Fundusz stabilny kontra portfel ETF-ów. To dwa różne style inwestowania
Gdybym miał ulokować swój prywatny kapitał w funduszu stabilnego wzrostu, zapewne wybrałbym nie tylko taki z dobrymi „przelicznikami” zysku do ryzyka, ale też taki, który lokuje pieniądze klientów globalnie, a nie tylko w polskie akcje i obligacje. Bo tylko taki fundusz miałby dla mnie wartość dodaną. Zwykłe połączenie obligacji skarbowych i akcji z warszawskiej giełdy mogę sobie „zorganizować” sam, kupując samodzielnie obligacje 10-letnie przez internet i lokując w ETF-a na jeden z indeksów warszawskiej giełdy.
Poszukałem funduszy stabilnego wzrostu, ale inwestujących na całym świecie, wśród tych, które oferują polskie TFI i wyszło mi, że jest ich w sumie niewiele. A jeszcze mniej wśród nich jest funduszy, które dają radę pod względem wyników.
Czego mógłbym oczekiwać po takim funduszu? Średnio kilku procent zysku w skali roku (2-3% przy bezpiecznej strategii, czyli z małym udziałem akcji niezależnie od sytuacji), ale mogą się zdarzyć lata, w których pojawi się strata (nawet jeśli „na ryzyku” jest tylko 15-25% portfela, to gwałtowne ruchy tej części inwestycji mogą wpłynąć na całość wyników funduszu).

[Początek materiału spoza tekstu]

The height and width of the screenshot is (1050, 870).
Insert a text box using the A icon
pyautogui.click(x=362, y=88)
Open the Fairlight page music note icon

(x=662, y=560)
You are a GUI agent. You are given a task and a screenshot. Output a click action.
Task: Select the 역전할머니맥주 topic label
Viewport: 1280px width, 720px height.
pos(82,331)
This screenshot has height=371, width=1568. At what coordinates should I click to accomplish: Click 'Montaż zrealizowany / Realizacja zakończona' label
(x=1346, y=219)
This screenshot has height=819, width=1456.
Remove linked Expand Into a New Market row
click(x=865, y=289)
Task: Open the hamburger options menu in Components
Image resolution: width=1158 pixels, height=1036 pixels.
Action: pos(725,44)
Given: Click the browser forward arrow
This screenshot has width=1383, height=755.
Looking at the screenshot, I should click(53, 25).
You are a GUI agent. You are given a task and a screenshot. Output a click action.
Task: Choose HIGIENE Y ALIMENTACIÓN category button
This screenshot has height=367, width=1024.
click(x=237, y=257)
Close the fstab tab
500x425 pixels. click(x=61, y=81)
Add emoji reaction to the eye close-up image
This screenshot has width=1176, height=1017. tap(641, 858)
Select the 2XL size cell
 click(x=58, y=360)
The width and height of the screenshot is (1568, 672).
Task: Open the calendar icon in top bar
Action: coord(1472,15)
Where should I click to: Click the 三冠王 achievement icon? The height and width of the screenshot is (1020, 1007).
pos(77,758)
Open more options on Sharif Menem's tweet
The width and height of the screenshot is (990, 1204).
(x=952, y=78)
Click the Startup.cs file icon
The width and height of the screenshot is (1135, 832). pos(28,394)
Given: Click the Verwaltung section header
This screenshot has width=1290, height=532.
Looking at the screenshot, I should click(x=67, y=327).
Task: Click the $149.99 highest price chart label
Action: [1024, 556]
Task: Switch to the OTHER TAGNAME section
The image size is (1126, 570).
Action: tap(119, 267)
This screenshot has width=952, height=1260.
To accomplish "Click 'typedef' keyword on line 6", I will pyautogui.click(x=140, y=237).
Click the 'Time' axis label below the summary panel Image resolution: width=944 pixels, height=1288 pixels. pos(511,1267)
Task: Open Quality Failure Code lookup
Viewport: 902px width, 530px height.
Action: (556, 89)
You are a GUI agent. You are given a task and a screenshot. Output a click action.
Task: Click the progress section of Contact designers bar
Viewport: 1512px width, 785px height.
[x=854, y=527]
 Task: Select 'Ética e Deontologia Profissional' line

Wśród kilku funduszy mających już pięć lat stażu dwa wycisnęły wynik dwucyfrowy (czyli ponad te 2-3% w skali roku) i tylko jeden, który pokazuje zyski zarówno w krótkim, jak i w długim okresie. Warto natomiast pamiętać, że w tym pięcioletnim okresie zdarzyły się aż dwie niefajne rzeczy na rynkach kapitałowych, więc wyniki mogą nie być do końca miarodajne dla długiego okresu, np. 20-letniego.
——————
ZAPROSZENIE:
Partnerem raportu specjalnego poświęconego funduszom stabilnym jest Caspar TFI, towarzystwo funduszy inwestycyjnych z Poznania, w którym trzymam kawałek swoich prywatnych oszczędności, oferujące m.in. subfundusz Caspar Stabilny. To fundusz, który „stoi” na trzech nogach: polskich obligacjach skarbowych, amerykańskich obligacjach skarbowych oraz akcjach największych spółek na świecie. Fundusz jest młody, niedawno skończył roczek (w tym czasie zarobił 10%) i wygląda na zgrabne, rzadko spotykane na polskim rynku połączenie bezpieczeństwa z „pierwiastkiem zysku”. Więcej na jego temat znajdziecie pod tym linkiem, tam też są dokumenty takie jak KID (kluczowe informacje dla inwestorów) i Prospekt Informacyjny. Komu przeszkadza brak długiej historii funduszu może zerknąć na sąsiedni fundusz Caspar Globalny (to właśnie w nim mam od lat parę groszy), który istnieje od 2015 r.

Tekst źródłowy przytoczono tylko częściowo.